Looking at dividend paying companies from the S&P 500’s list of Dividend Aristocrats represents a good starting point for investors looking for stocks that provide income. Companies that increased dividends for more than 25 consecutive years qualify for inclusion on this list.
Of course, investing in companies based solely on their inclusion on a list never stands as a good idea. You need to perform research and judge for yourself whether these publicly traded businesses will continue to maintain and grow their cash flow: the life blood of any business and the key to increasing shareholder wealth over the long term. The three companies below present the best chances of doing just that.
Spices and flavorings
operates in the necessary business of spices, salts, and flavorings. McCormick & Company, Incorporated (NYSE:MKC) operates in two segments: consumer and industrial. The consumer segment involves selling products to supermarkets for individual consumption in domestic and international markets. The industrial segment sells directly to restaurant chains.

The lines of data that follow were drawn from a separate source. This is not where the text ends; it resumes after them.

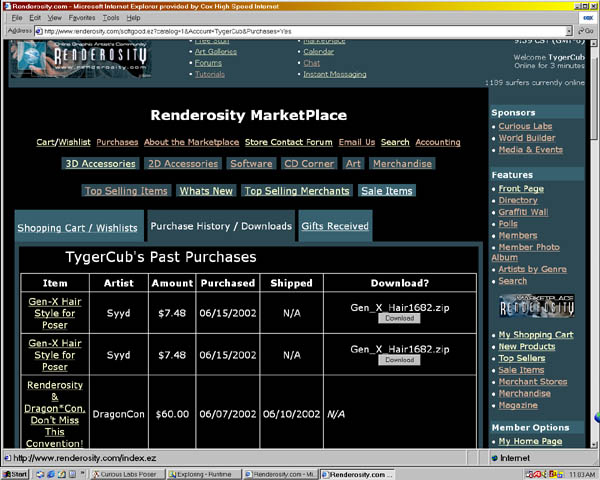Open the Tools menu
600x480 pixels.
pyautogui.click(x=110, y=18)
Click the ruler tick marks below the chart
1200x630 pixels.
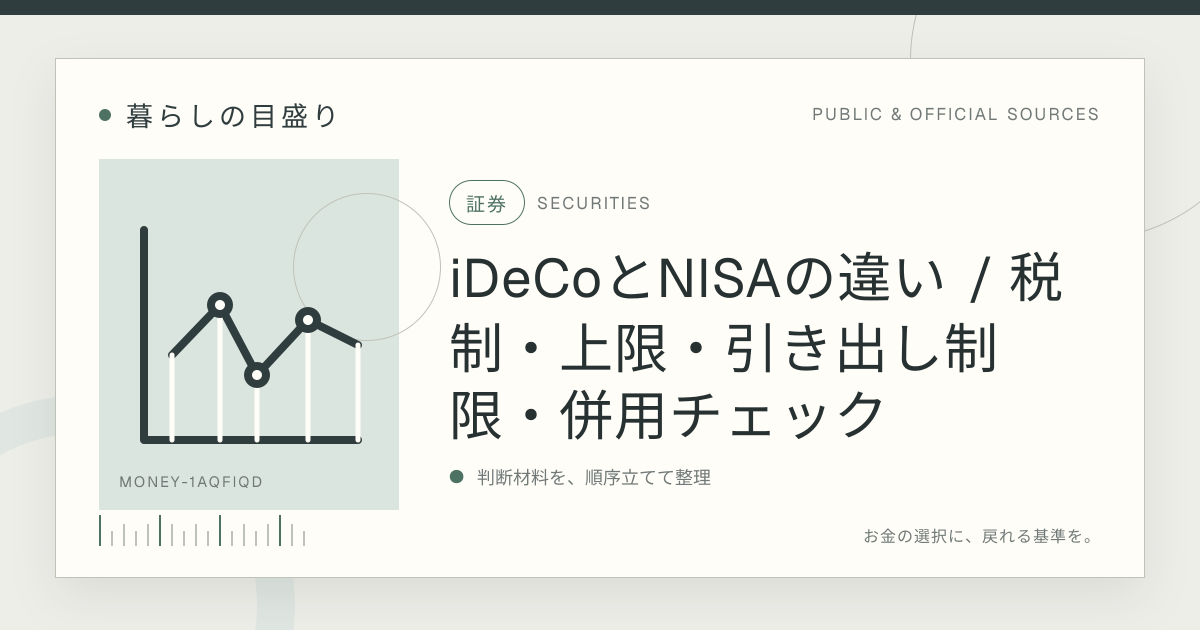click(x=202, y=531)
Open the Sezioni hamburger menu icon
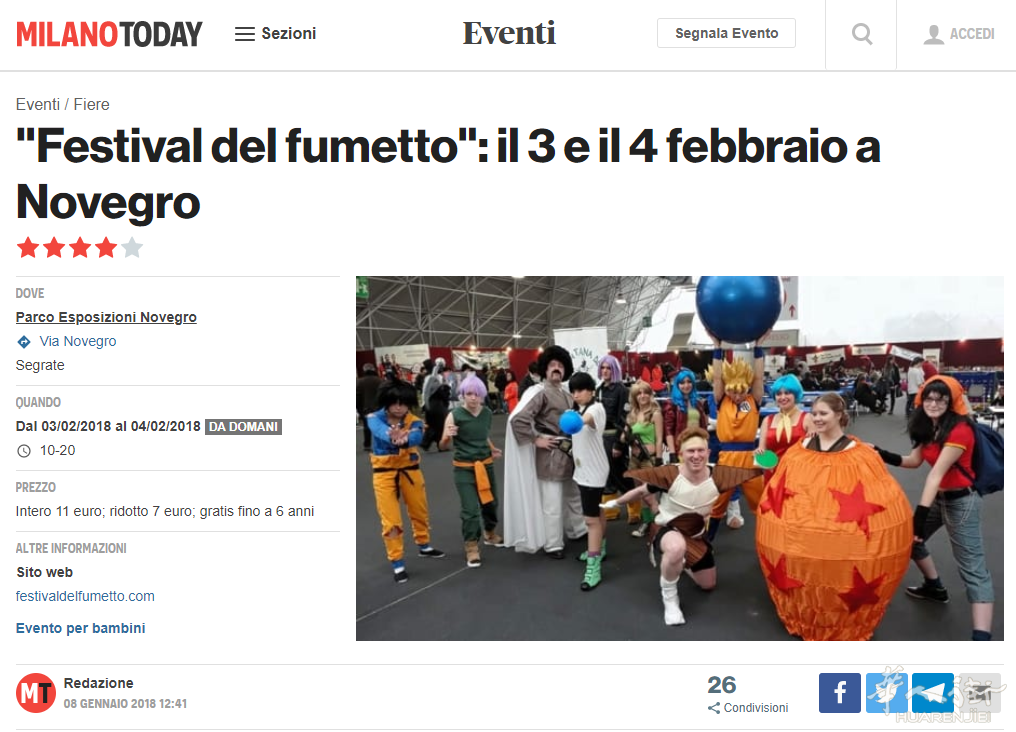Screen dimensions: 1016x732 pos(244,34)
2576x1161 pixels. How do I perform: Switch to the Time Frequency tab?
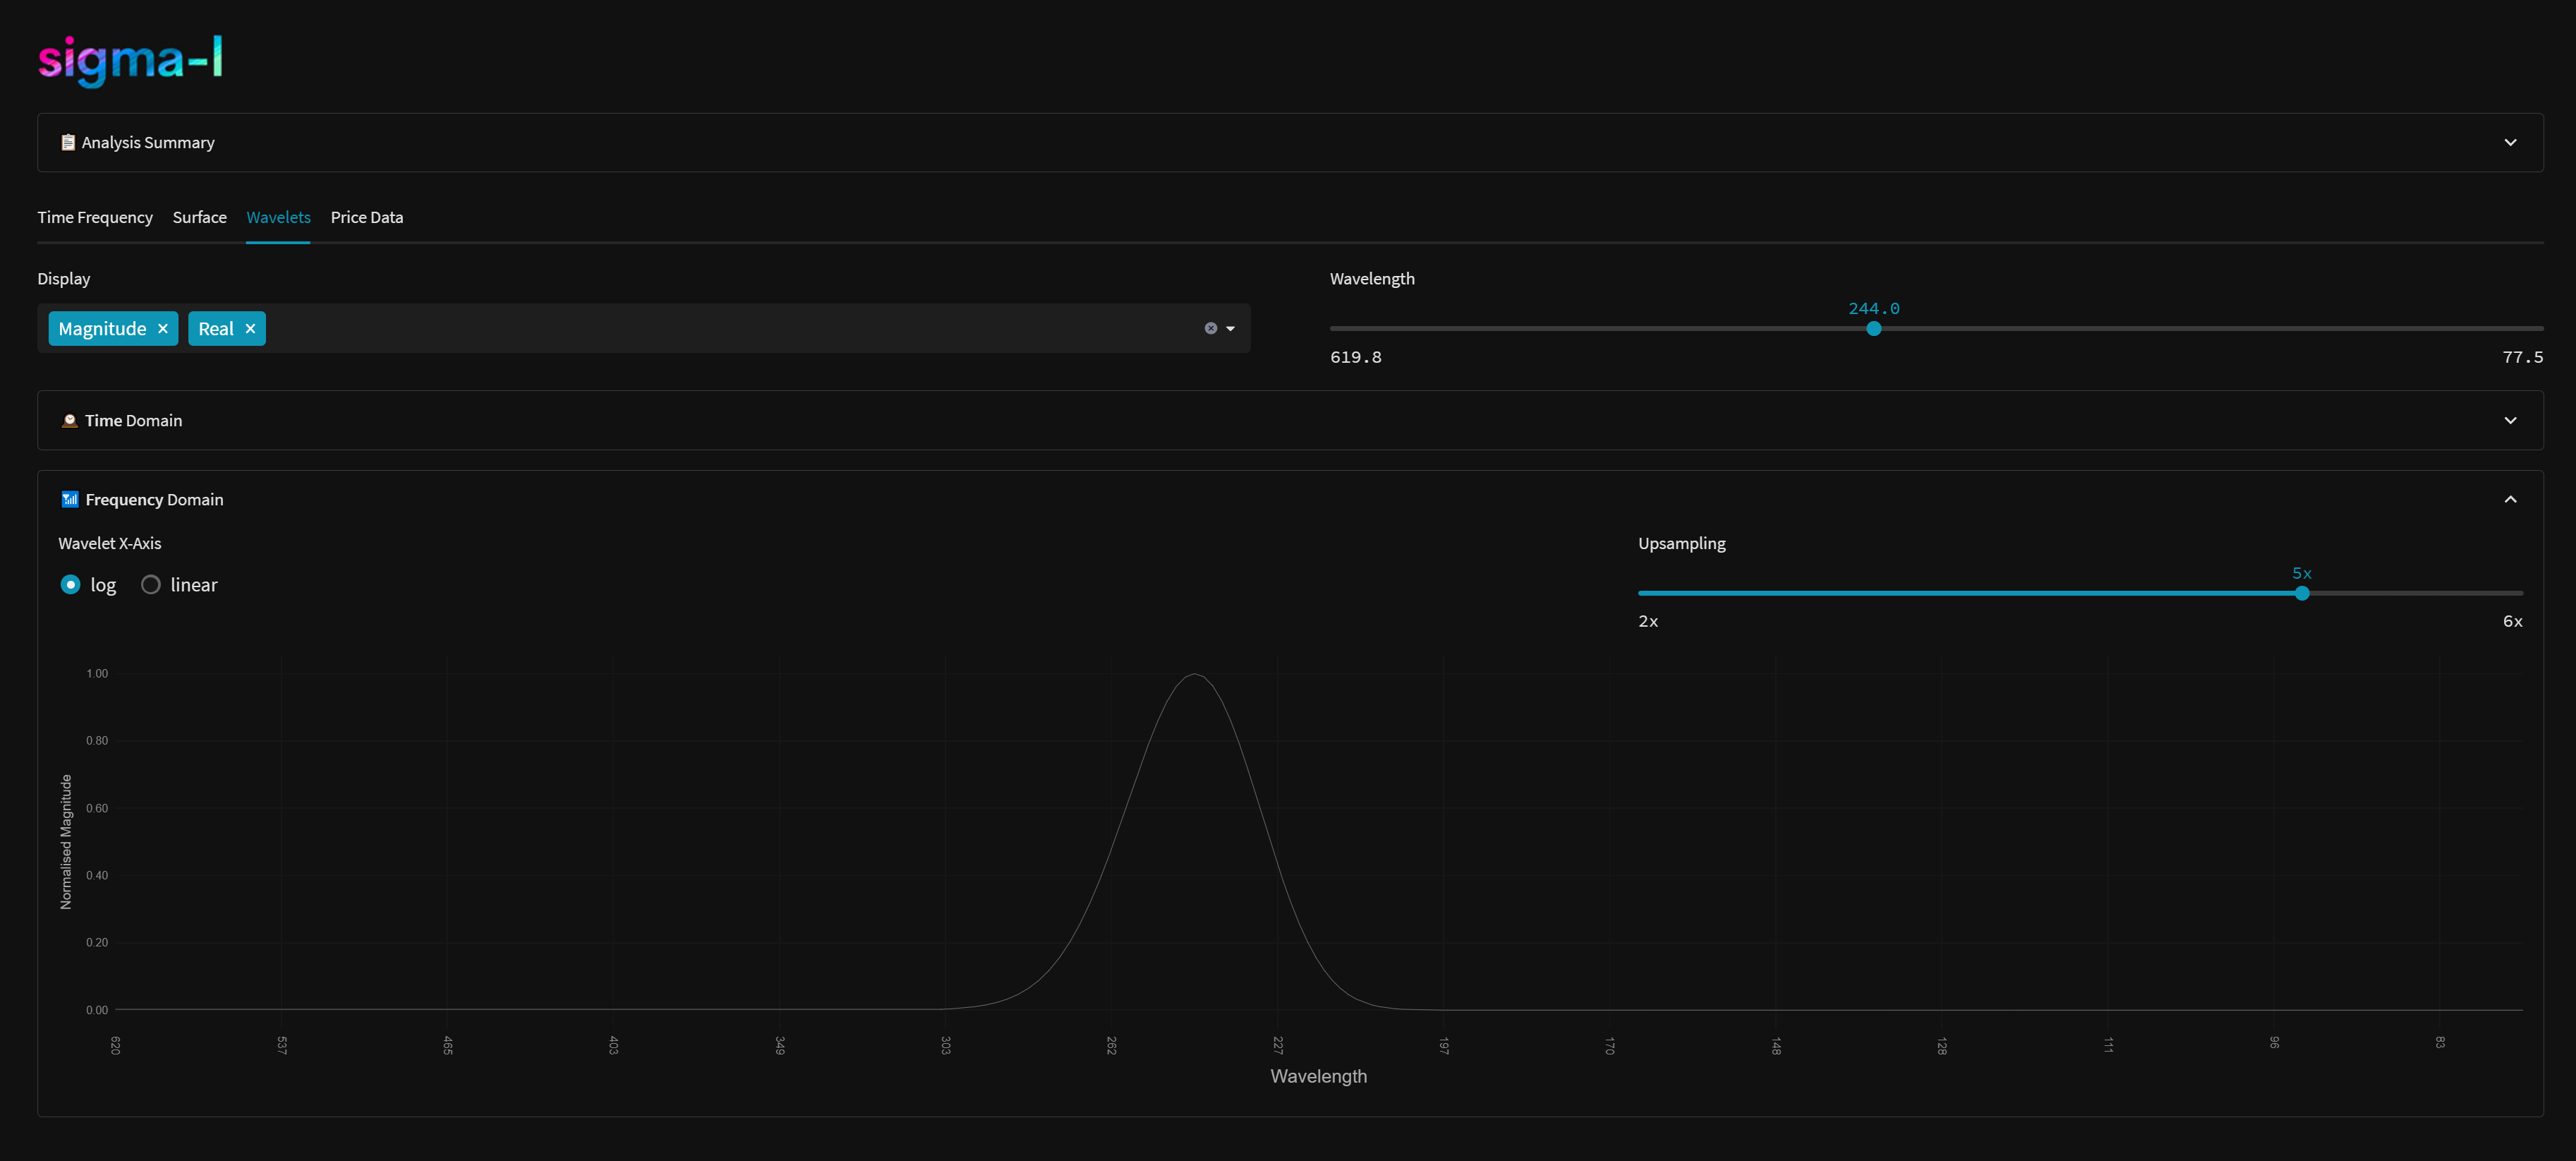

Last year, McCormick & Company, Incorporated (NYSE:MKC) increased revenue and free cash flow 9% and 42% respectively. McCormick’s return on equity clocked in at 24%.
The year 2012 marked the 27th year in which McCormick & Company, Incorporated (NYSE:MKC) paid a dividend, allowing it to stay on the list of Dividend Aristocrats. The company paid out 48% of its free cash flow in dividends. Currently it pays $1.36 per share per year translating into a 1.9% dividend yield.
In its most recent quarter, McCormick & Company, Incorporated (NYSE:MKC) ran into some friction in its fundamentals. The consumer business sales segment grew 4%, while its industrial sales segment declined 1%, stemming from lower consumer spending in restaurants. Consumers realize it’s cheaper and safer to eat at home. The bird flu still keeps consumers away in markets such as China.
McCormick & Company, Incorporated (NYSE:MKC) sports a decent balance sheet. Cash only clocked in at 5% of stockholder equity; however, long term debt stands at 46% of equity as end of last year.
McCormick’s “Multiple Management” program enables employees to innovate and develop within the company. In fact, employees own 21% of the company via its 401k plan. This will help in producing new products and gaining valuable shelf space in stores and restaurants in order to expand its brand. This company is in it for the long haul.
The golden arches
Global restaurant chain McDonald’s Corporation (NYSE:MCD) and its franchisees operate more than 34,000 restaurants. Its golden arches conjure up images of tasty fast food available at every interstate exit, city, and small town. Its ubiquity certainly grants the company the purchasing power to profitably sell products at a low price.
Its size makes it difficult to continue expansion at a brisk pace. Last year, McDonald’s Corporation (NYSE:MCD) revenue increased 2% with free cash flow declining 11%, stemming mostly from higher capital expenditures, part of which went toward the remodeling of stores.
McDonald’s Corporation (NYSE:MCD) sits on a decent balance sheet with cash clocking in at 15% of stockholder’s equity as the end of 2012. Long term debt to equity stands at 89%, which is in the high range. Return on equity came in at an impressive 36%.
McDonald’s Corporation (NYSE:MCD) paid out 74% of its free cash flow in dividends in 2012. Currently the company pays $3.08 per share per year, yielding 3.1%. This company’s position on the Dividend Aristocrat list stems from steady dividend increases since 1976 or 37 years.
In its most recent quarter, McDonald’s Corporation (NYSE:MCD) faced headwinds from international markets. McDonald’s comparable store sales declined 30 basis points in Asia due to the bird flu scare. An ongoing recession in Europe caused McDonald’s Corporation (NYSE:MCD) comparable sales to decline 10 basis points in that region. Product and menu innovation contributed to a 1% comparable sales increase in the U.S.
Look for slow but steady growth not only in the dividends but the fundamentals that drive them. Moreover, having little room for expansion will compel the company to continue paying out a huge chunk of its cash flow in dividends.